D8 Skills #152 & D9 & D10 | Unit E | Event Day

Today was the event day. Firstly, I helped a drummer who'll be performing bring in his own and his band's equipment:

I set up all my equipment so that it was all ready to go early. I then discovered that the recording of the interviews had not been organised. This was frustrating because I'd previously offered to fully organise and run the recording of the interviews but had been told not to because another team were going to do it.

This morning, I took responsibility and set up my audio and video recording equipment, the Logic Pro project, plus the interviewer's iPhone on a tripod as a secondary camera. A few others came and helped. I then taught the interviewer and somebody else who'd often be able to be in the room how to set gain on my interface, record into Logic Pro, and use my camera.

After this, I went back to the booth to help with the final sound-checks since I'll be on the desk for a few performances.

During the final sound-checks, I noticed one issue... two channels were very distorted even though they weren't peaking on the desk nor sounded distorted coming through the PAs. After finishing the test recording, I listened to the audio files outside of Cubase and they sounded fine. Shortly afterwards, I discovered that when I unplug and replug my headphones in the laptop, it sorts out the issue.

Throughout the whole gig, the recording process went completely smoothly with no issues. While being very attentive to whether the presenter was going to go on stage to speak, I chose my timings to stop the recording, save, and start again without missing anything.

We'd made a program schedule the other day which was helful today:

During Olaf's performance, Aleks, the mix engineer, left to get ready for his performance. I took over being the mix engineer for Aleks' performance and the first 5 songs of Andy's performance (since Aleks was having his interview). Towards the end of Aleks' performance, he spontaneously called up a drummer to jam with him. I swiftly responded and brought up the drum channels. In between Aleks and Andy's performance, I anticipated that the presenter would go on stage to speak, so I brought up his microphone beforehand so that there was no delay. I also played some music from a playlist I'd created for the event. One of the songs in Andy's performance had a backing track, which I had ready to play during his whole set, and knew exactly when it needed to be played. My time on the desk went totally smoothly, and I left Cubase recording throughout the two performances instead of stopping to save which minimised my workload and therefore minimised any chance of a mistake occuring.

*DATASET EXCERPTS*
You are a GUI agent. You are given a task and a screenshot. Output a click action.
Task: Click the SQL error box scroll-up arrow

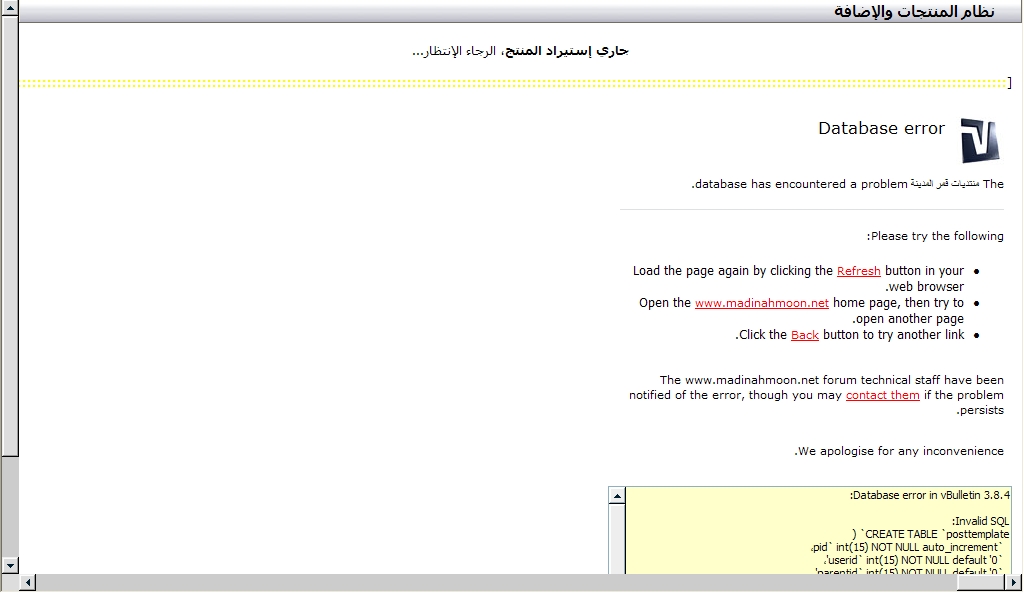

---

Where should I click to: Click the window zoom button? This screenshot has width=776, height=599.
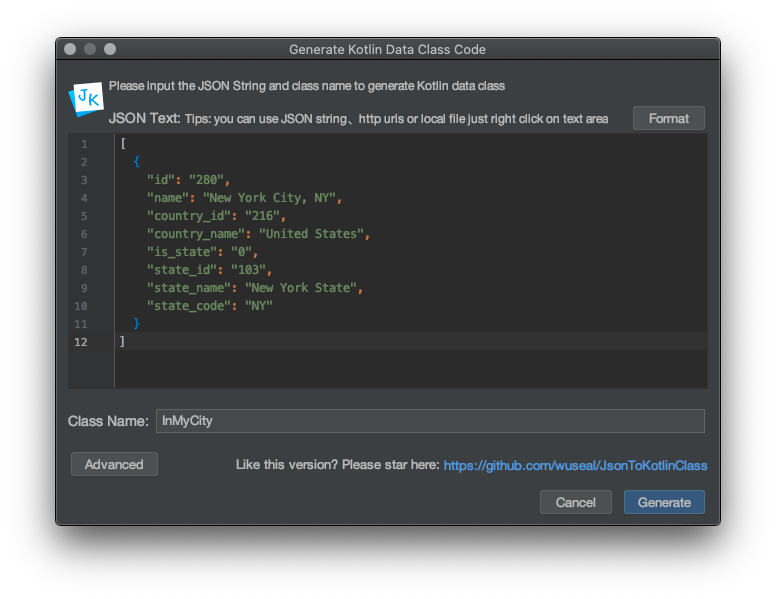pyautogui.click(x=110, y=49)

*STATED GOAL*
Can you rewrite the event day post from "D8 Skills #152" to "use my camera." with "iPhone" replaced by "phone"?

*FINISHED EXERCISE*
D8 Skills #152 & D9 & D10 | Unit E | Event Day

Today was the event day. Firstly, I helped a drummer who'll be performing bring in his own and his band's equipment:

I set up all my equipment so that it was all ready to go early. I then discovered that the recording of the interviews had not been organised. This was frustrating because I'd previously offered to fully organise and run the recording of the interviews but had been told not to because another team were going to do it.

This morning, I took responsibility and set up my audio and video recording equipment, the Logic Pro project, plus the interviewer's phone on a tripod as a secondary camera. A few others came and helped. I then taught the interviewer and somebody else who'd often be able to be in the room how to set gain on my interface, record into Logic Pro, and use my camera.